AWS Cognito + aws-amplify: session state always keep user logged in?

Question

I'm using AWS Cognito and aws-amplify to manage user authentication. When I load up my app, I call Auth.currentSession() which seems to always return the user I was logged in as if I do not explicitly log out by calling Auth.signOut().

I'm fine with this should the user choose a "keep user logged in", but if they don't, how would I go about making sure the user gets logged out once they leave the app?

I tried adding an event listener in my login() method but that didn't work i.e. the user was still logged in when I returned to the app:

.
.
.

if (!keepSignedIn) {
    window.addEventListener('unload', function(event) {
        Auth.signOut();
    });
}

Answer 1

I'm pretty sure the logout() method creates a promise - it operates asynchronously. So the page is probably being destroyed before the promise's logout code is executed.

You can confirm this by executing console.log(Auth.signOut());. If it's a promise it'll log Promise { <pending> }

There's no way to halt unloading of the page, as that would be bad if we could.

What you need is a synchronous signout function.

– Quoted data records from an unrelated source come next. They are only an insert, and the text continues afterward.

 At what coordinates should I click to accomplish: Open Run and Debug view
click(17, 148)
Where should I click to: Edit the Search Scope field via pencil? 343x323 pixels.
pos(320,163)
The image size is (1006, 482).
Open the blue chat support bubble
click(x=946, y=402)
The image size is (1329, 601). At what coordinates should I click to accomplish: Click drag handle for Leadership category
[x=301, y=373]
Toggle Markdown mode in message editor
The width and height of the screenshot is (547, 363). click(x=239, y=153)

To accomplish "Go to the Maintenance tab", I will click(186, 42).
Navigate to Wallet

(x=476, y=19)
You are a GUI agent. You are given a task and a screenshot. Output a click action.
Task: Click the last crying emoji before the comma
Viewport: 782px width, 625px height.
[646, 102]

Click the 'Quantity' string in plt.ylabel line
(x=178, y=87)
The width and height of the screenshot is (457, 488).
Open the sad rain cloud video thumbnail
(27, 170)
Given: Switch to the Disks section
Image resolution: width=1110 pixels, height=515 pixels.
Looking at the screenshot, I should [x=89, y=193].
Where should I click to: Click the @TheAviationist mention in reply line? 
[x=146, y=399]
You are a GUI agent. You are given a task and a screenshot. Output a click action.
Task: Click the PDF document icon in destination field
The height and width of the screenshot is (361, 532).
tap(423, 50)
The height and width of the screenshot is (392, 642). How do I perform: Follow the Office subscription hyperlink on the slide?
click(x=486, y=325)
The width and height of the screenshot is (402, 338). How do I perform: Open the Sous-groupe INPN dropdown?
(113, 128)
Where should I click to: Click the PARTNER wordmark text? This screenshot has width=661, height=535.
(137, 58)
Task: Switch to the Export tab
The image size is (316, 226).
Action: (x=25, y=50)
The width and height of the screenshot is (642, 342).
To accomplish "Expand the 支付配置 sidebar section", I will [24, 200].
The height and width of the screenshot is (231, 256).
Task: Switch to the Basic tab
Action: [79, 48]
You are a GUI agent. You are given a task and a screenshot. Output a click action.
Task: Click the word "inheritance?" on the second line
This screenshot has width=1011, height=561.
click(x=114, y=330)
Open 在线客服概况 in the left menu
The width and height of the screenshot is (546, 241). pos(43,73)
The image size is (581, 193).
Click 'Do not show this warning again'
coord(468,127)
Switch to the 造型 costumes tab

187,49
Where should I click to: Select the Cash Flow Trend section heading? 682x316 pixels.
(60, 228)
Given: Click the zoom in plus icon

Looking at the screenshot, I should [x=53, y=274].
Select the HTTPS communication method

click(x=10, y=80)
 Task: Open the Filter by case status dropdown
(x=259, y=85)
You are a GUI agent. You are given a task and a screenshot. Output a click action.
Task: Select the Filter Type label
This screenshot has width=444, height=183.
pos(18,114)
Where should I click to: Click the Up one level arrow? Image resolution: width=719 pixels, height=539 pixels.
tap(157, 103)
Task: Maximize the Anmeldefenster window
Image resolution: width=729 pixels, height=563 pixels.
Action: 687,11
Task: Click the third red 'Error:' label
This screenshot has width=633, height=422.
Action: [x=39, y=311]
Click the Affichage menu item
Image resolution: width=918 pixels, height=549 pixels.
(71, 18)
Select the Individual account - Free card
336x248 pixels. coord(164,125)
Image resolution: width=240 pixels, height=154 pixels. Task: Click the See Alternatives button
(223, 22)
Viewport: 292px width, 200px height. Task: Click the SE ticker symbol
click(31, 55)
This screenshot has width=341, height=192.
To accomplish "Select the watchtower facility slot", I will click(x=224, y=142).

Fortunately, you can just clear the browser local storage, which is a synchronous operation. (Local storage is where Amplify stores the auth tokens.)

if (!keepSignedIn) {
  window.addEventListener('unload', function(event) {
    localStorage.clear();
  });
}

Depending on your situation you may need to instead find and remove individual local storage items, instead of clearing them all.

Answer 2

You can clear Amplify cache before Auth.signOut()

import AmplifyCache from '@aws-amplify/cache';

AmplifyCache.clear();